Aeußerlich angesehen, kann diese Behauptung für die Jaina ebenso wie für die Puritaner irrtümlich erscheinen. Denn die Solidarität gerade der Mitglieder der Jaina-Gemeinden untereinander ist und war von jeher sehr stark entwickelt. Mit auch darauf beruhte, wie bei vielen amerikanischen Sekten, ihre ökonomische Machtlage, daß die Gemeinde hinter dem Einzelnen stand, und daß er, wenn er den Ort wechselte, alsbald wieder bei seiner Sekten-Gemeinde persönlichen Anschluß hatte. Allerdings aber war diese Solidarität ihrem inneren Wesen nach von der spezifischen altchristlichen »Brüderlichkeit« ziemlich weit entfernt und, ähnlich dem sachlichen Rationalismus der puritanischen Wohlfahrtspflege, mehr ein Ableisten verdienstlicher Werke als Ausfluß eines religiösen Liebesakosmismus, von welchem der Jainismus vielmehr in der Tat nichts weiß.

Trotz ihrer strengen disziplinären Unterordnung unter den Mönchsklerus war von jeher stark im Jainismus der Einfluß der[214] Laien (Çravaka). Ebenso wie die buddhistischen klassischen Schriften wendet sich ihre Literatur ja an sanskritunkundige Kreise in deren Sprache. Die Laien waren es, – hier wie im Buddhismus, – welche in Ermangelung anderer Kultobjekte die Hagiolatrie und die Idolatrie einführten und durch umfassende Bauten und Stiftungen die hieratische Architektur und das hieratische Kunstgewerbe zu außerordentlicher Blüte brachten340. Sie konnten dies, weil sie wesentlich den besitzenden Klassen, vornehmlich dem Bürgertum, angehörten. Gildenvorsteher werden schon in der älteren Literatur als Laienvertreter erwähnt, und bis heute sind die Jaina in den westindischen Gilden am stärksten vertreten. Der Laieneinfluß steigt heute wieder und äußert sich namentlich in dem Bestreben, die bisher isolierten Einzelgemeinden über ganz Indien hin zu einer Gemeinschaft zu verknüpfen.

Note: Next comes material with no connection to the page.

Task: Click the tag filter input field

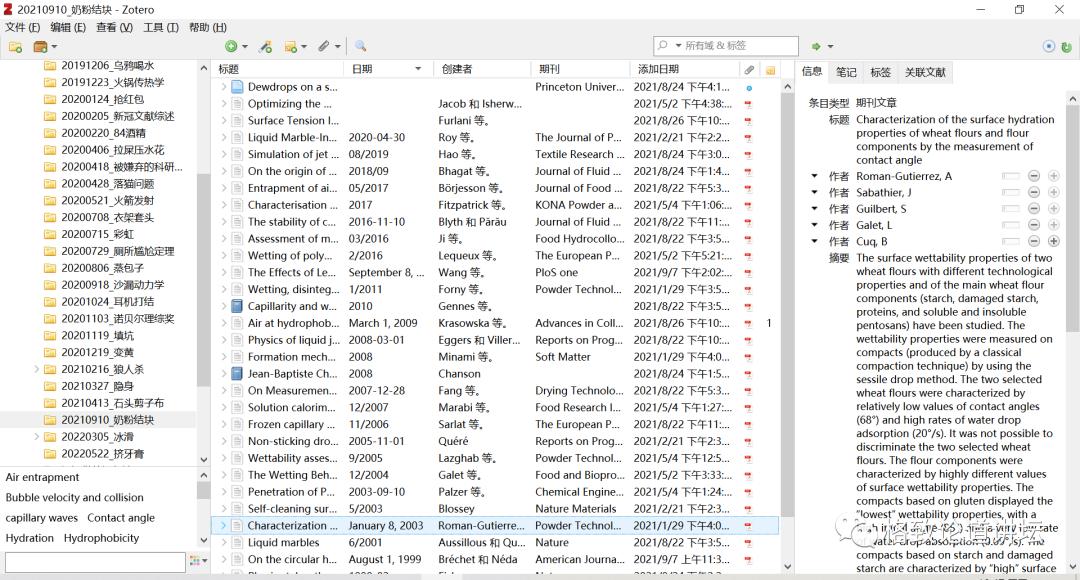Action: coord(95,562)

Die starke Organisation und Verknüpfung der Laien-Gemeinde mit den Mönchen war aber von jeher vorhanden und bildete für den Jainismus – im Gegensatz zum Buddhismus – das Mittel, die Konkurrenz der brahmanischen Restauration des Mittelalters und die islamische Verfolgung zu überdauern341.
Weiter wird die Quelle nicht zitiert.